Dee did remain in the Low Countries; he completed his Monas Hieroglyphica, dated its prefatory dedication to the Emperor Maximilian II., at Antwerp, January 29, 1564, and added an address to the typographer, his "singular good friend, Gulielmo Silvio," dated the following day. the book appeared in April, and he at once journeyed to Presburg, to present a copy to Maximilian. Its twenty-four theorems deal with the variations of the figure represented on our title-page, which may be roughly explained as the moon, the sun, the elements (the cross), and fire as represented by the waving line below. Dee says that many "universitie graduates of high degree, and other gentlemen, dispraised it because they understood it not," but "Her Majestie graciously defended my credit in my absence beyond the seas." On his return in June she sent for him to Court and desired him to read the book with her. Dee's account of his regal pupil is given with much quaintness. "She vouchsafed to account herself my schollar in my book...and said whereas I had prefixed in the forefront of the book: Qui non intelligit aut taceat, aut discat: if I would disclose to her the secrets of that book she would et discere et facere. Whereupon her Majestie had a little perusion of the same with me, and then in most heroicall and princely wise did comfort and encourage me in my studies philosophicall and mathematicall."
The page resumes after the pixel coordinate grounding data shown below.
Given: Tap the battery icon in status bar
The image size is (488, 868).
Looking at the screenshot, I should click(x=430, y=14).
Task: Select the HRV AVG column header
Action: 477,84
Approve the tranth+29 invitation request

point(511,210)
His escort had been required for the Marchioness of Northampton, who was returning from Antwerp to Greenwich. In return for this assistance the lady begged the Queen's favour for her cavalier. elizabeth was always Dee's very good friend, and she made a grant to him on December 8, 1564, of the Deanery of Gloucester, then void, but other counsels prevailed, and it was soon bestowed on some other man. No doubt the appointment would have given great offence, for the popular eye was already beginning to see in Dee no highly equipped mathematician, geographer and astronomer, but a conjuror and magisian of doubtful reputation, in fact, in the current jargon, one who "had dealings with the devil." What there had been at this time to excite these suspicions beyond the fact that Dee was always ready to expound a comet or an eclipse, to cast a horoscope, or explain that the Queen would not immediately expire because a wax doll with a stiletto in its heart was found under a tree, it is hard to say. But that these rumours were extremely persistent is seen by the astrologer's defence of himself in the "very fruitfull" preface which he, as the first mathematician of the day, was asked to write to Henry Billingsley's first English translation of Euclid's Elements, in February, 1570. This preface must be reckoned as one of Dee's best achievements, although, as he says, in writing it, "he was so pinched with straightness of time that he could not pen down the matter as he would." He points out that Euclid has already appeared in Italian, German, High Dutch, French, Spanish and Portuguese dress, and now at last comes to England.